Hitherto, kisspeptin-type peptides have only been identified in chordates (8). However, the occurrence of kisspeptin-type receptors in S. kowalevskii and S. purpuratus (8) indicates that kisspeptin-type peptides may exist in hemichordates and echinoderms. Likewise, the presence of kisspeptin-type receptors in lophotrochozoan invertebrates indicates that kisspeptin-type peptides may exist in these animals, but they remain to be discovered. If kisspeptin-type peptides can be identified in ambulacrarians (hemichordates and echinoderms) and lophotrochozoans (e.g., mollusks and annelids) then investigation of their functions in these animals may provide insights into the ancestral physiological roles of kisspeptins in the common ancestor of bilaterians.

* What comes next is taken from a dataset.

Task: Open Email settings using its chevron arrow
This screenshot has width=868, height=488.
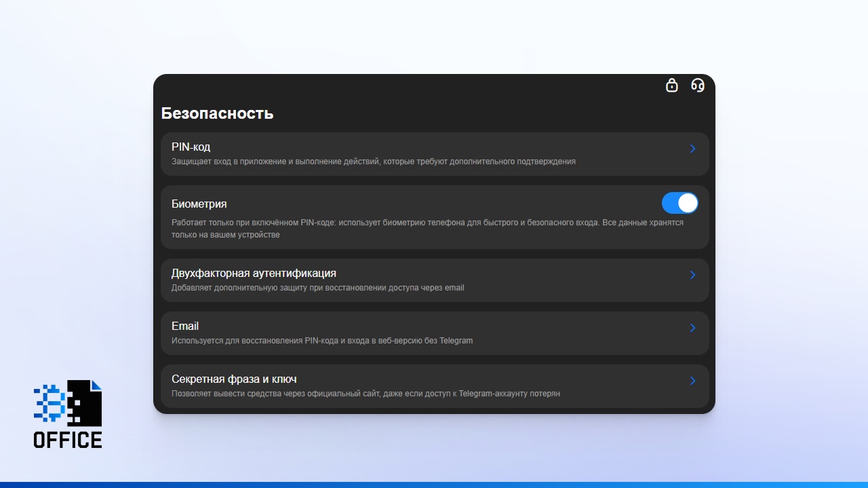Action: [x=692, y=328]
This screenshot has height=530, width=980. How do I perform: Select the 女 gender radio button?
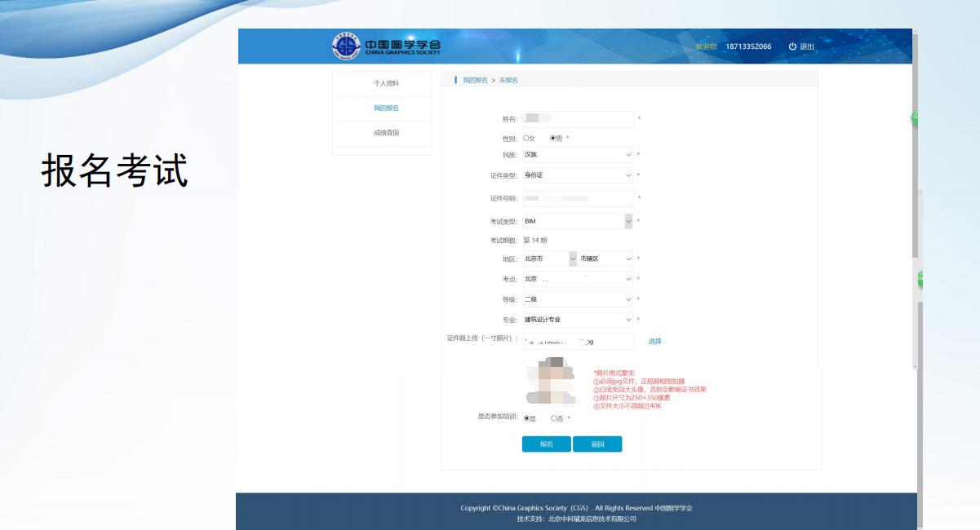[x=526, y=139]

Other RFamide-Type Neuropeptides in Bilaterians

The primary focus of this review has been on neuropeptide families where vertebrate representatives have a C-terminal RFamide motif. However, there are also other bilaterian neuropeptide families that include RFamide-type peptides but where vertebrate representatives have either lost this feature or have been lost altogether. Furthermore, some RFamide-type neuropeptides appear to have evolved only within the protostomian lineage. Below, we briefly discuss some examples and in so doing illustrate that in characterizing neuropeptides as “RFamides,” the representatives of different neuropeptides families that are assembled may vary depending on the phylogenetic perspective taken.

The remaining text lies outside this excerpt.